> **Supplied text**
● ● ● ● ●
Justice was swift for Nishimura. The U.S. attorney’s office charged him Friday with “unauthorized removal and retention of classified documents and material,” a misdemeanor. He made his first and only court appearance Wednesday, when he pleaded guilty and was sentenced.
A consensual search by federal agents of Nishimura’s Folsom property in May 2012 turned up “classified and unclassified military records, stored both digitally and in hard copy,” according to court papers. Included in the material were “at least four digitally stored classified U.S. Army records dating from (Nishimura’s) 2007-2008 Afghanistan tour.”
The press release says investigation “did not reveal evidence that Nishimura intended to distribute classified information to unauthorized personnel.” He was prosecuted by Assistant U.S. Attorney Jean Hobler, who handles national security cases.
● ● ● ● ●
(Stored data)
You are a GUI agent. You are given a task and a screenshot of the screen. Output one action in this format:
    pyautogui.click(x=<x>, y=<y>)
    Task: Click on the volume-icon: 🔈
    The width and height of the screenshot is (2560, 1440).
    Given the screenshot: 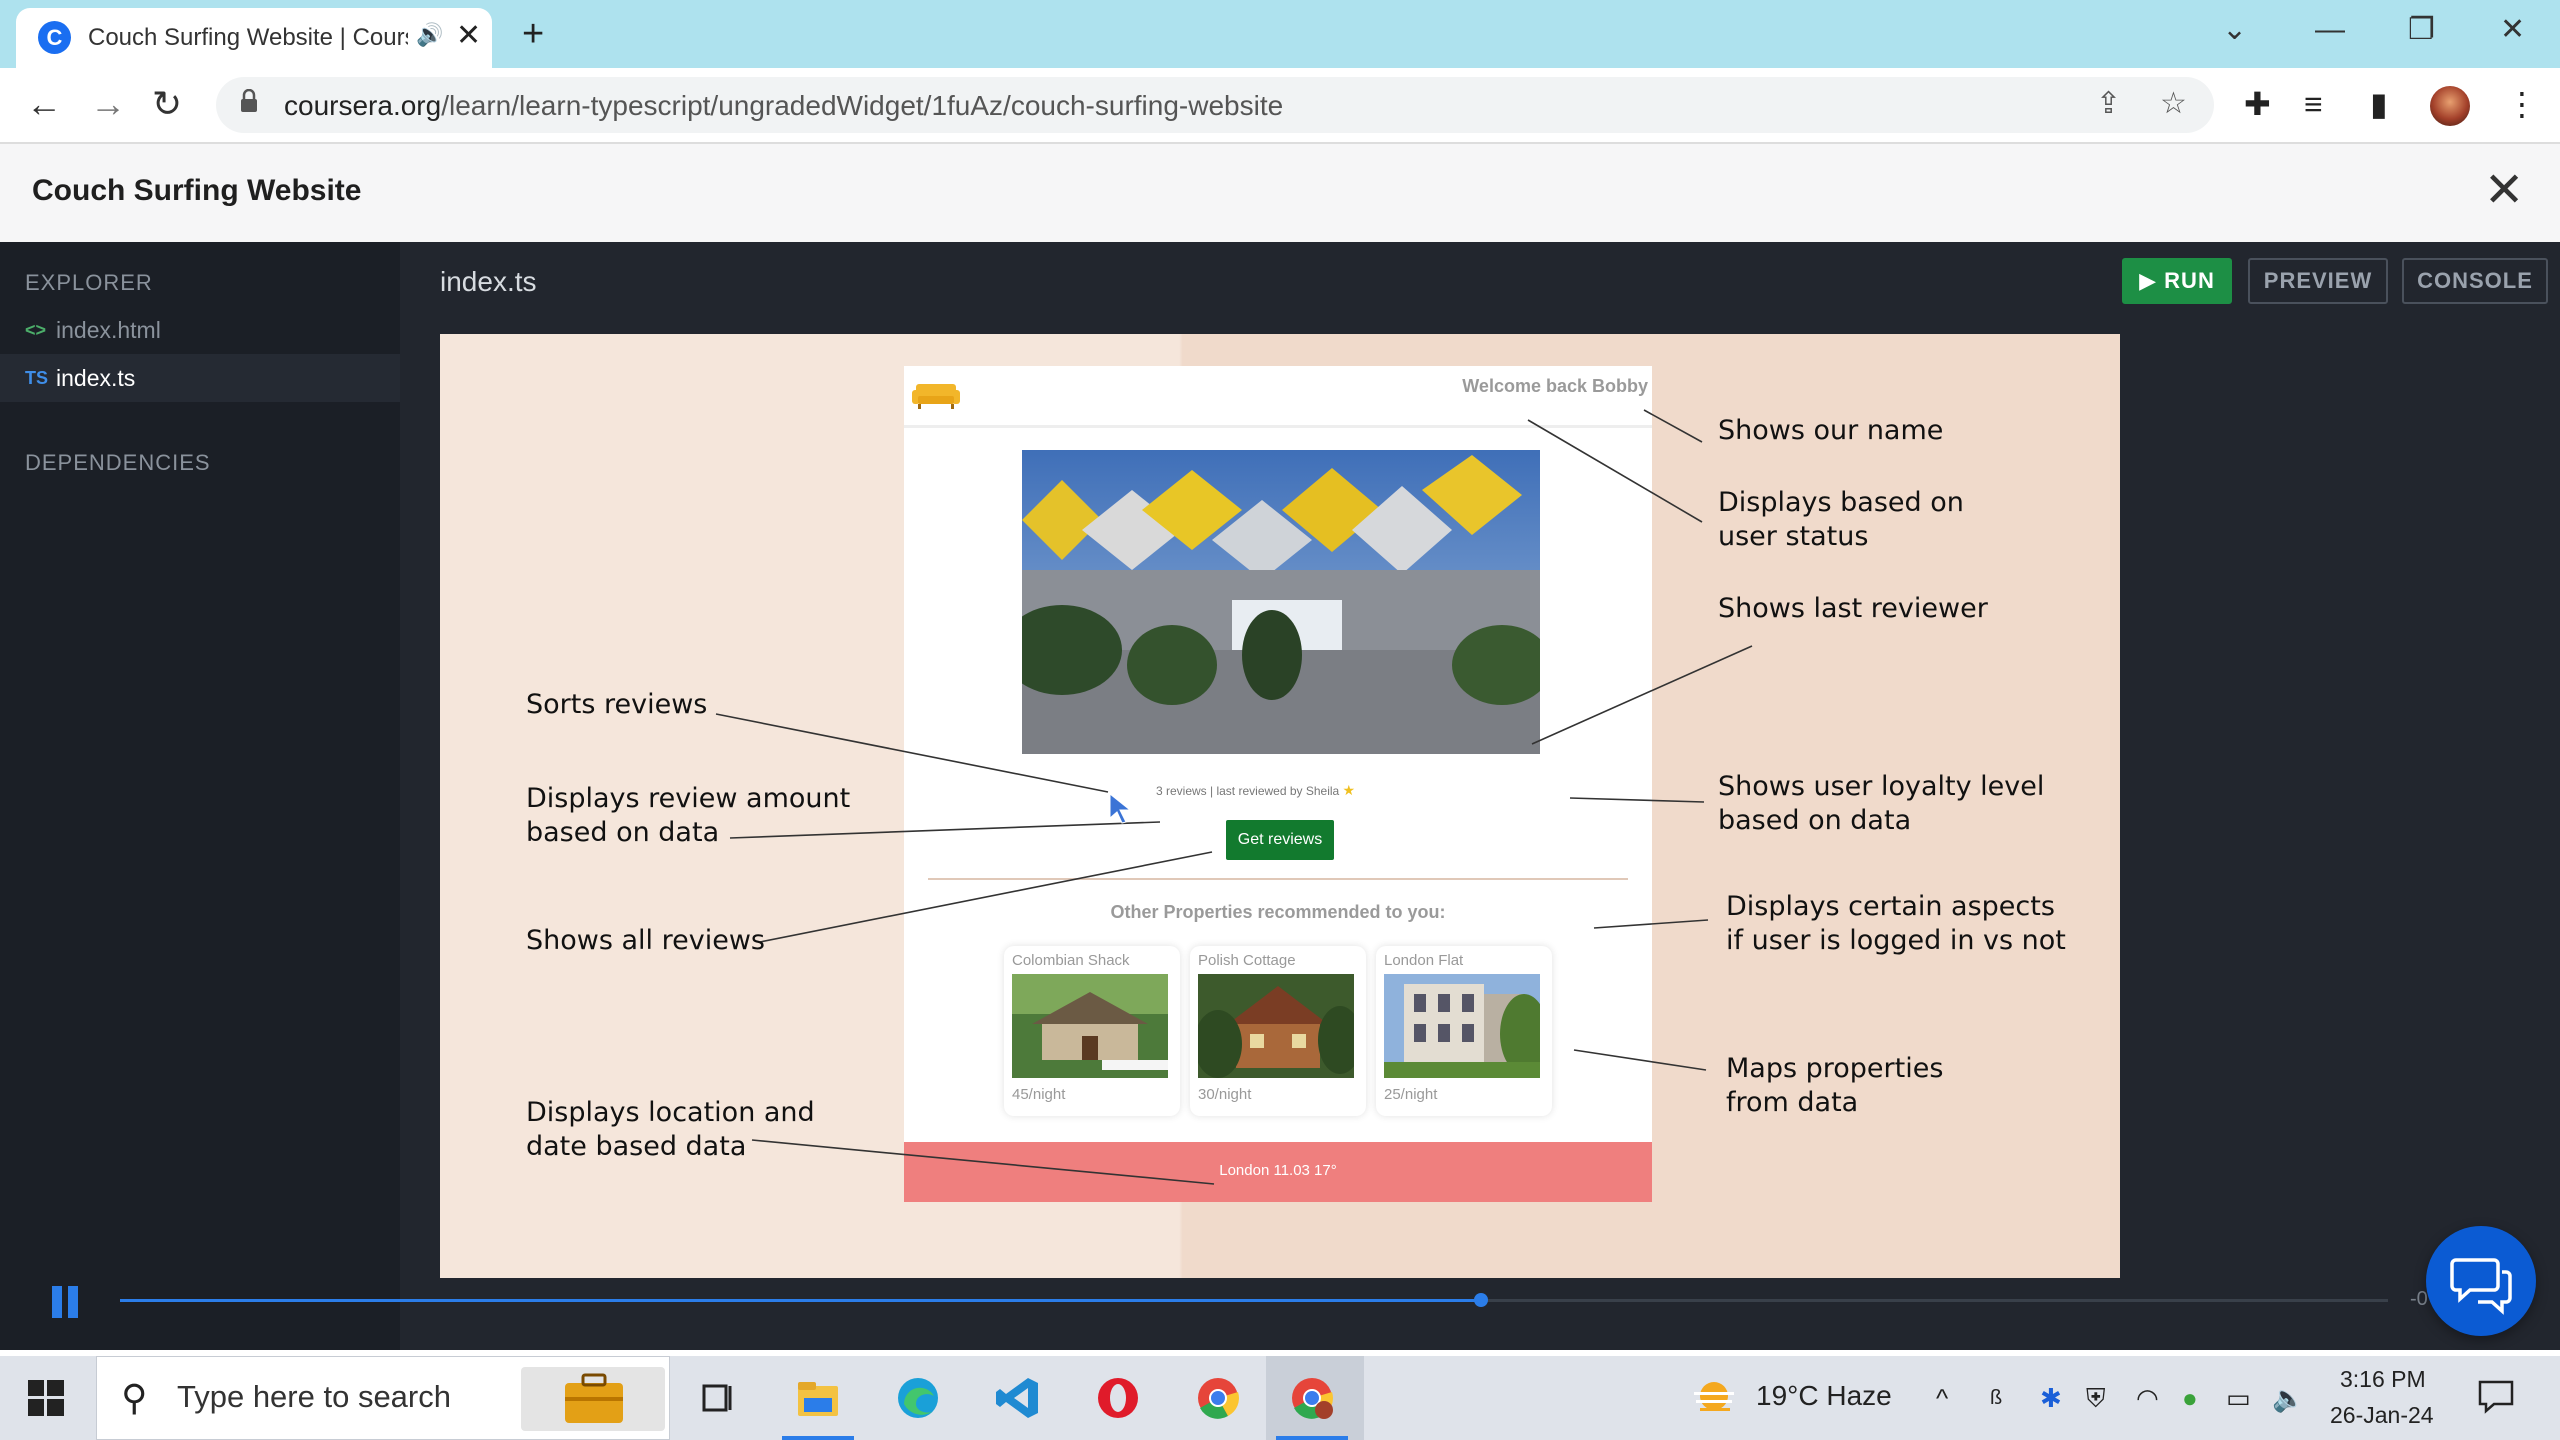 What is the action you would take?
    pyautogui.click(x=2288, y=1398)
● ● ● ● ●
> **Brief**
Can you pick up the news passage on Nishimura's classified-records case and write what comes next after its final sentence? The material here was drawn from a separate source.

> **Output of the task**
In his role as a regional engineer for the military in Afghanistan, Nishimura had access to classified briefings and digital records that could only be retained and viewed on authorized government computers, the court papers say. Through spokeswoman Lauren Horwood, the U.S. attorney’s office would not be more specific regarding the nature of the records.
Portanova said his client’s garage “also contained everything he had ever done, dating back to grade school – report cards, pop quizzes and drawings. He’s just a man who stores things. There was no malicious intent, no sharing of the information.”
Portanova said his client is now retired after 22 years of active and reserve duty in the Navy, and works as an engineer in the private sector.